++++ MATERIAL FOR THE TASK ++++
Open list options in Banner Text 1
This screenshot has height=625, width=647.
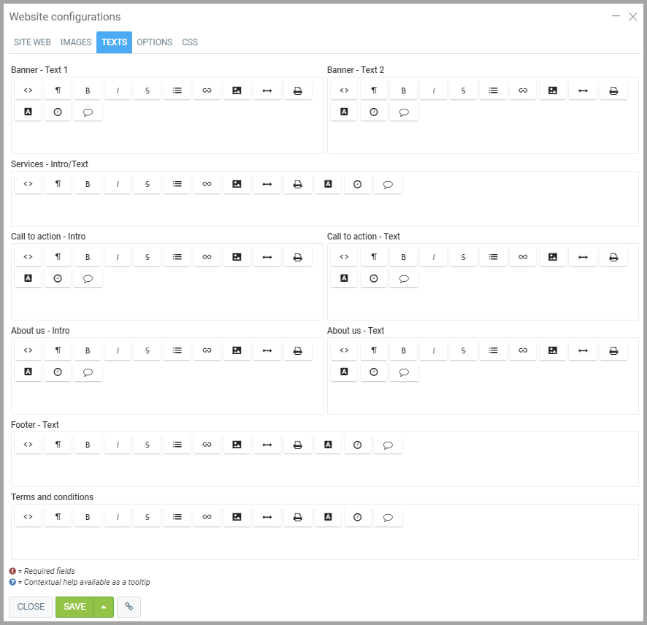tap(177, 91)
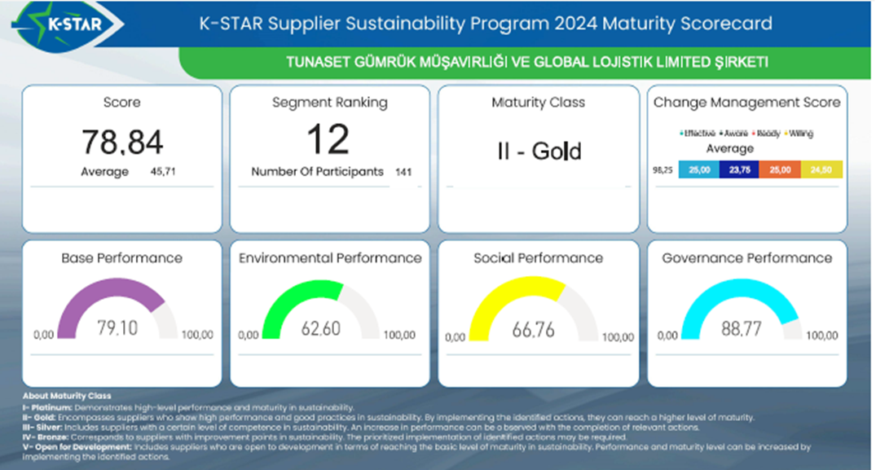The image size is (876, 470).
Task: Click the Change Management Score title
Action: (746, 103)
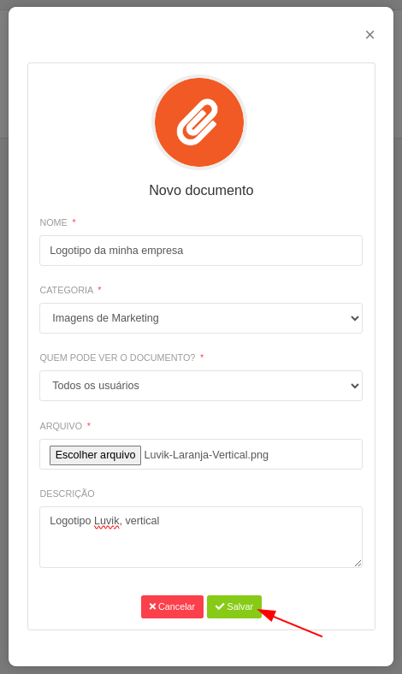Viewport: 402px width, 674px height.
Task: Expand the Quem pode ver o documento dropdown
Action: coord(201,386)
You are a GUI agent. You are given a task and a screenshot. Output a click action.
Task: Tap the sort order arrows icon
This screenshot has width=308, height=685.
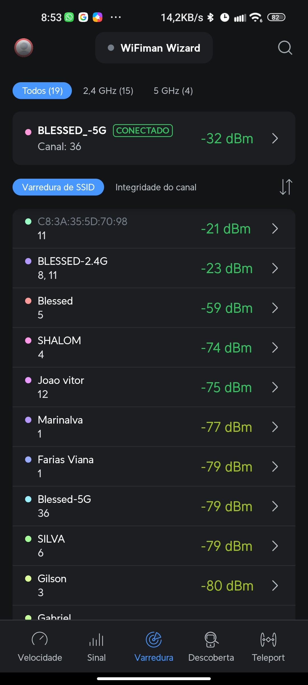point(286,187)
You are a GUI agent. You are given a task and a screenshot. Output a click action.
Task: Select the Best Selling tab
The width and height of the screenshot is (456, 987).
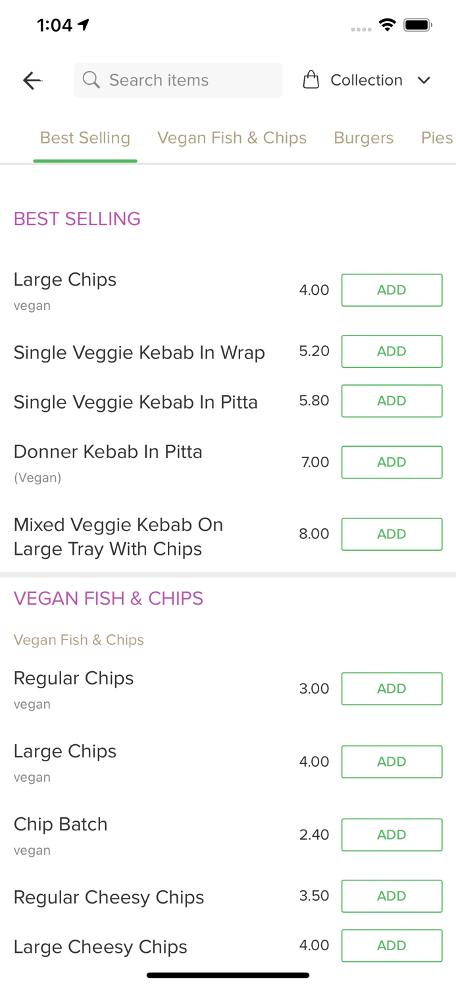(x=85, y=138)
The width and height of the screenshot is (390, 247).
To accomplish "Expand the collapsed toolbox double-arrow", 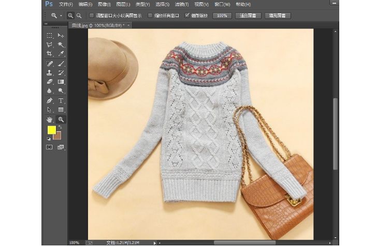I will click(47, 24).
++++
++++ MATERIAL FOR THE TASK ++++
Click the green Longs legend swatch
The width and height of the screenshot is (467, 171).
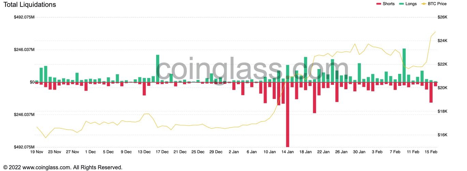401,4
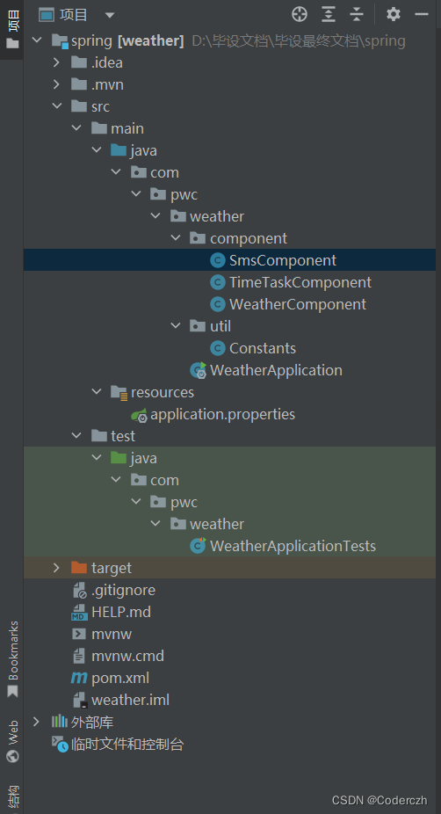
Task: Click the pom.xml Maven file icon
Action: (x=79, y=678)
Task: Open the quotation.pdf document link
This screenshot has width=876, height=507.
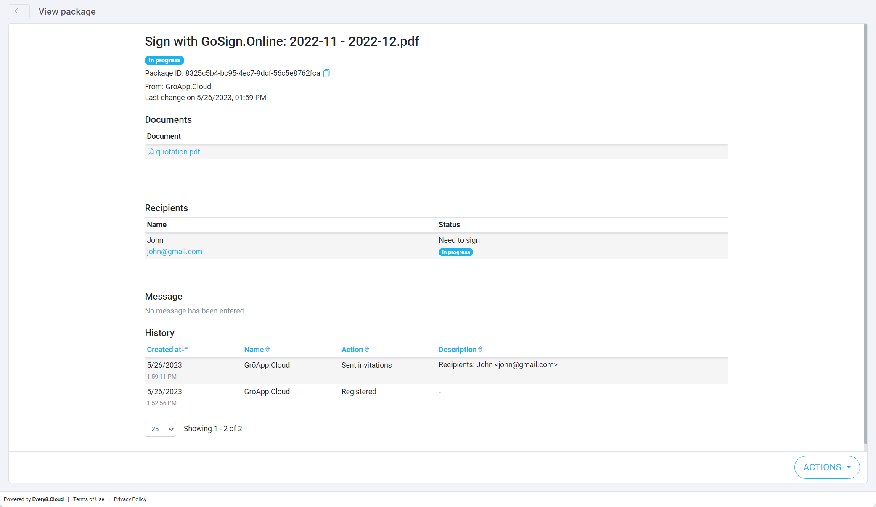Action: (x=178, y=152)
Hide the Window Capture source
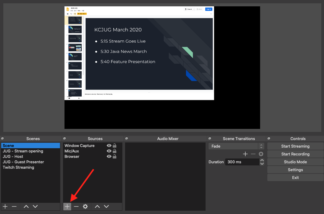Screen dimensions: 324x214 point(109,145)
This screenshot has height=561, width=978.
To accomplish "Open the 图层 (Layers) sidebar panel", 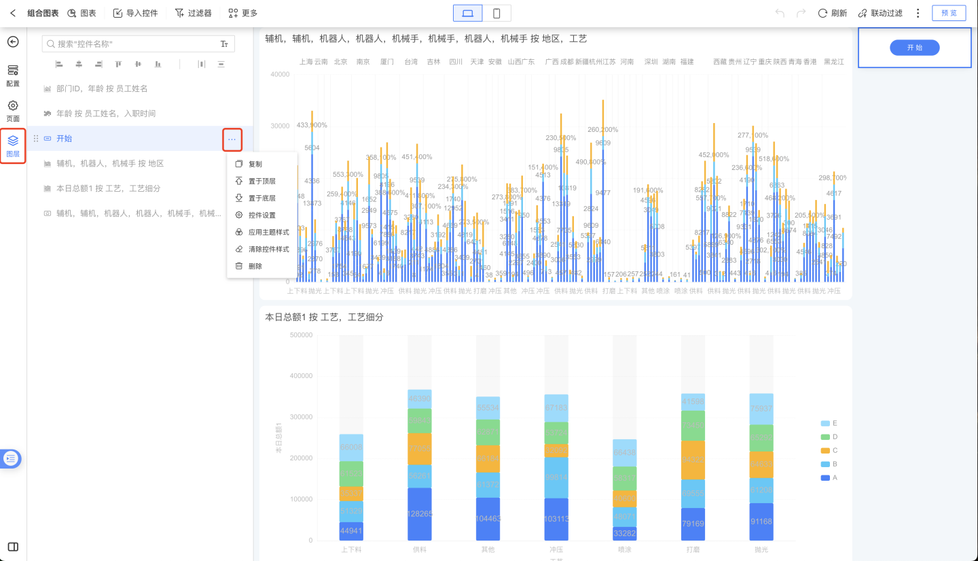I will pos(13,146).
++++
Retype the entries from the line containing "Click the green Longs legend swatch" through the line containing "Screen dimensions: 324x214 point(109,145)", including both of those lines, and leave the pictures out of your answer.

Click the green Longs legend swatch
The width and height of the screenshot is (467, 171).
401,4
Task: Click the pom.xml Maven file icon
Action: (x=79, y=678)
Task: Open the quotation.pdf document link
This screenshot has width=876, height=507.
Action: (x=178, y=152)
Hide the Window Capture source
Screen dimensions: 324x214 point(109,145)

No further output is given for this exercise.